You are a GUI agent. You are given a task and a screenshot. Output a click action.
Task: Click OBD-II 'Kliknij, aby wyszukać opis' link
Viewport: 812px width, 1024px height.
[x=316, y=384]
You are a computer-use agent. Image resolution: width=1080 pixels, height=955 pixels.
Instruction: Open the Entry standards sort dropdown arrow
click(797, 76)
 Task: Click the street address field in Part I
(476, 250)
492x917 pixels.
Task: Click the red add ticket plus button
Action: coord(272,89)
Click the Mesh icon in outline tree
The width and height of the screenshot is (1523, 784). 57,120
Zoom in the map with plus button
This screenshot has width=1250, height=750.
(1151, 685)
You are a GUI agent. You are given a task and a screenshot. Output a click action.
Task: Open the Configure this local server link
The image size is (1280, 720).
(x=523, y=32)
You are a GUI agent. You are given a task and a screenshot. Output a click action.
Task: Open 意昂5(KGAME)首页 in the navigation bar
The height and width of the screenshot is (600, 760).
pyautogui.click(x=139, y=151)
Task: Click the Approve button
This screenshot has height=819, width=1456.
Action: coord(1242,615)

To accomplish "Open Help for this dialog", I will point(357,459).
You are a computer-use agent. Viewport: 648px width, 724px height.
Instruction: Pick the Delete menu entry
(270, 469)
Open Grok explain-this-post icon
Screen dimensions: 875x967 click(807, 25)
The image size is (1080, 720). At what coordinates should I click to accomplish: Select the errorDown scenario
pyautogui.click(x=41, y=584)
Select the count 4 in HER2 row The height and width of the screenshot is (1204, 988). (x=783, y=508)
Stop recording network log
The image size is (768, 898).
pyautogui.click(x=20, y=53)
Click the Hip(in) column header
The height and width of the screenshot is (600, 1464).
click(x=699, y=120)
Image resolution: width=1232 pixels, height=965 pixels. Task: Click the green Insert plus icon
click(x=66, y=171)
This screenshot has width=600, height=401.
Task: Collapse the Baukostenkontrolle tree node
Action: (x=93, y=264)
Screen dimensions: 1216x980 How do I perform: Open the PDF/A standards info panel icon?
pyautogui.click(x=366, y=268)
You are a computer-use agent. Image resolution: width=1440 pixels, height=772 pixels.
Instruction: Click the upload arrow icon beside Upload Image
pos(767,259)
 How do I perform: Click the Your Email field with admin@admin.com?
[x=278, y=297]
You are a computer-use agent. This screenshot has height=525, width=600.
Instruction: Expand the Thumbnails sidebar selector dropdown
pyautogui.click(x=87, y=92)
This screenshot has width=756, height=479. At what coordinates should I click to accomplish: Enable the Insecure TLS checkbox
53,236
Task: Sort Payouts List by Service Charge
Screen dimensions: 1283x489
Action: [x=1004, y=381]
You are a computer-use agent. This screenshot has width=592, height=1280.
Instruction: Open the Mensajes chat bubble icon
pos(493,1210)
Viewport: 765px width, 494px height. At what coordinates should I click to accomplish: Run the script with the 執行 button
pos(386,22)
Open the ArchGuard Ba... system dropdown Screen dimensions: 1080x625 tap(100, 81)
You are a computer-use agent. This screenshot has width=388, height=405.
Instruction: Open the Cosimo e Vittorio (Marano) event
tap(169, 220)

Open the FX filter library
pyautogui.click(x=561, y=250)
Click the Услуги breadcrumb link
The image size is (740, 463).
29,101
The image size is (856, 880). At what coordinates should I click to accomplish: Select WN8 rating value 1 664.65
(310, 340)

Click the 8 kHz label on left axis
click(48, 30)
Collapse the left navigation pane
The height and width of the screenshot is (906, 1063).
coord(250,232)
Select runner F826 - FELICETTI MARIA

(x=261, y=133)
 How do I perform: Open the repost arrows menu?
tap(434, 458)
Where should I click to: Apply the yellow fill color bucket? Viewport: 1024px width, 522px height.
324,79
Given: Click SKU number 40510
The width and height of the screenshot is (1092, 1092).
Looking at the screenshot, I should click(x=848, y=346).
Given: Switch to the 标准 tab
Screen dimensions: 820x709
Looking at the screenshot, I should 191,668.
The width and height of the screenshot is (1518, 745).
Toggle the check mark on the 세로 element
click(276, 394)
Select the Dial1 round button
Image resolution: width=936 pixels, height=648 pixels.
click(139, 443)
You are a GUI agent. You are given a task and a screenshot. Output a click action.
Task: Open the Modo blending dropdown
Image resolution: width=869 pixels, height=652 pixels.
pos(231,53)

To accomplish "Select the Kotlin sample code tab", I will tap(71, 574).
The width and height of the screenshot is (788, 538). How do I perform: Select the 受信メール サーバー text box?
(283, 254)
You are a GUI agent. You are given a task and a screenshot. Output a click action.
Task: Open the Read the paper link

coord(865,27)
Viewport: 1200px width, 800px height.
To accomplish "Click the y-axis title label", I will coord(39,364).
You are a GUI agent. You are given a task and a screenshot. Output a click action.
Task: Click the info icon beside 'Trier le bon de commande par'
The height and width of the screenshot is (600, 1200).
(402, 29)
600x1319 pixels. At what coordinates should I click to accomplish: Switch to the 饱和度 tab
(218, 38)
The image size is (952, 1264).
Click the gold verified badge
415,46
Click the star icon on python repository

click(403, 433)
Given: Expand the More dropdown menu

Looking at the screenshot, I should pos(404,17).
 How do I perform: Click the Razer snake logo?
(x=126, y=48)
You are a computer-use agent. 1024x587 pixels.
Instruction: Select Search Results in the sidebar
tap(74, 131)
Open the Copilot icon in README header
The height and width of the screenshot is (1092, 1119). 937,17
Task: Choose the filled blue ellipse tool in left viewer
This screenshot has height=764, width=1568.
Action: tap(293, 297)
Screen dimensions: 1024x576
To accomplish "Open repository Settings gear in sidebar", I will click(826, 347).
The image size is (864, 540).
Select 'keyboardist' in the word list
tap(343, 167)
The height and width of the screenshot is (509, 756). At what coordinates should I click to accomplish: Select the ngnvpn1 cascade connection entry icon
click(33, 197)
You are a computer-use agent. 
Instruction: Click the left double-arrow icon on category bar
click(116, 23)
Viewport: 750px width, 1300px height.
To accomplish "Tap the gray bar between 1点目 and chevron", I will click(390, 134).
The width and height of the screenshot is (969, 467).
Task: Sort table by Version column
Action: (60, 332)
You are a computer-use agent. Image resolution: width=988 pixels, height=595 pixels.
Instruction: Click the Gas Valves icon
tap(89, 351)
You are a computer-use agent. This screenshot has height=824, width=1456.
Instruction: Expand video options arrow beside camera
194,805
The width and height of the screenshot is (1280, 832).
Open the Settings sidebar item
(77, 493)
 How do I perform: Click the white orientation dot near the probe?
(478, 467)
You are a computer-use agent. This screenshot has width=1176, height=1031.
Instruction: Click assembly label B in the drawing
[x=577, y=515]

> **Your task**
In the records above, find the lines containing "computer" and copy them.

> **Output of the task**
You are a computer-use agent. Image resolution: width=1080 pixels, height=955 pixels.
You are a computer-use agent. Viewport: 648px width, 724px height.
You are a computer-use agent. Image resolution: width=1440 pixels, height=772 pixels.
You are a computer-use agent. This screenshot has height=525, width=600.
You are a computer-use agent. This screenshot has width=592, height=1280.
You are a computer-use agent. This screenshot has width=388, height=405.
You are a computer-use agent. 1024x587 pixels.
You are a computer-use agent. 
You are a computer-use agent. Image resolution: width=988 pixels, height=595 pixels.
You are a computer-use agent. This screenshot has height=824, width=1456.
You are a computer-use agent. This screenshot has width=1176, height=1031.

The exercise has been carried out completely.